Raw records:
%%

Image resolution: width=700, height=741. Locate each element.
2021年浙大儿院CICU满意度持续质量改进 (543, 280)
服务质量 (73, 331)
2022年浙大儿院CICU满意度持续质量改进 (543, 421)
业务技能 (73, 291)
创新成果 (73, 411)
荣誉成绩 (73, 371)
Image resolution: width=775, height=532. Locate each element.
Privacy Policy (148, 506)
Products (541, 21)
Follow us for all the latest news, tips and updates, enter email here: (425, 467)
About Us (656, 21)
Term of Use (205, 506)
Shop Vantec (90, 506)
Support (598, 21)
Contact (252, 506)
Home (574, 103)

%%
%%

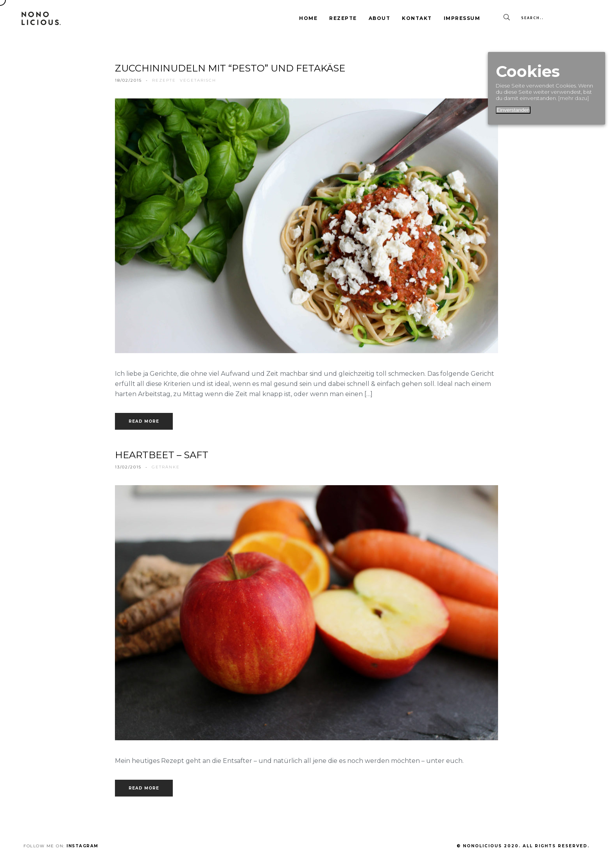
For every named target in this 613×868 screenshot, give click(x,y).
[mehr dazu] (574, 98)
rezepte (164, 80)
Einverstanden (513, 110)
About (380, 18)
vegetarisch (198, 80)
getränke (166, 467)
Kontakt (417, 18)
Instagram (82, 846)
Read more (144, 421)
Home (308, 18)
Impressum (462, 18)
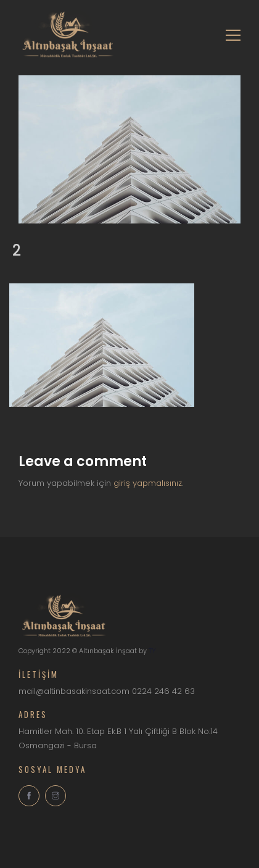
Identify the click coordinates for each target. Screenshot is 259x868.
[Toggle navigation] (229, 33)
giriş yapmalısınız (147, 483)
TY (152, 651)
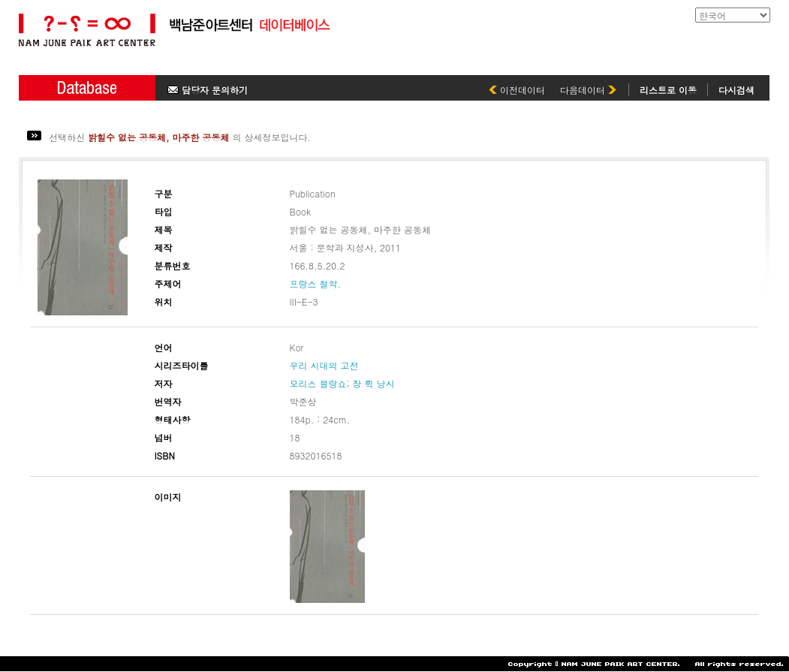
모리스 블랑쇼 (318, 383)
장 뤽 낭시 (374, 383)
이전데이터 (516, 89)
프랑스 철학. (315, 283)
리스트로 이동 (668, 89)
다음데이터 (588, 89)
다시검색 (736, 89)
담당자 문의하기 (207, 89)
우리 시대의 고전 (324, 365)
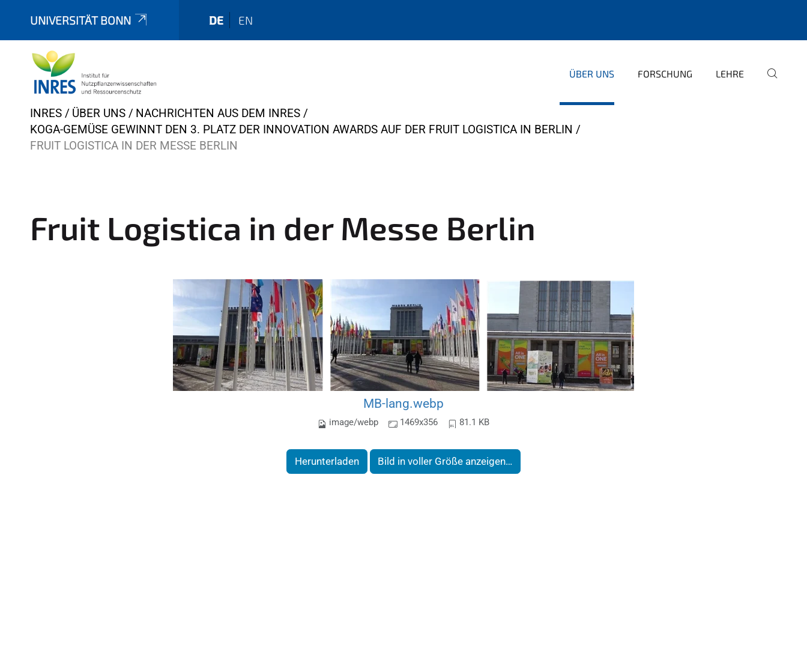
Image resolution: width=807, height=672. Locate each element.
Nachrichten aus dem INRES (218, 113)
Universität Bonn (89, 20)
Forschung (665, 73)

%%

Aim of the task | Switch "Nachrichten" to "Neuigkeiten" in the listing from the line with "리스트로 이동 (668, 89)" to the line with "Forschung (665, 73)", and reproduce only those lines with everything else unchanged. Leave the pictures out of your answer.

The completed task |
리스트로 이동 (668, 89)
다음데이터 (588, 89)
다시검색 (736, 89)
담당자 문의하기 (207, 89)
우리 시대의 고전 (324, 365)
Image resolution: width=807, height=672. Locate each element.
Neuigkeiten aus dem INRES (218, 113)
Universität Bonn (89, 20)
Forschung (665, 73)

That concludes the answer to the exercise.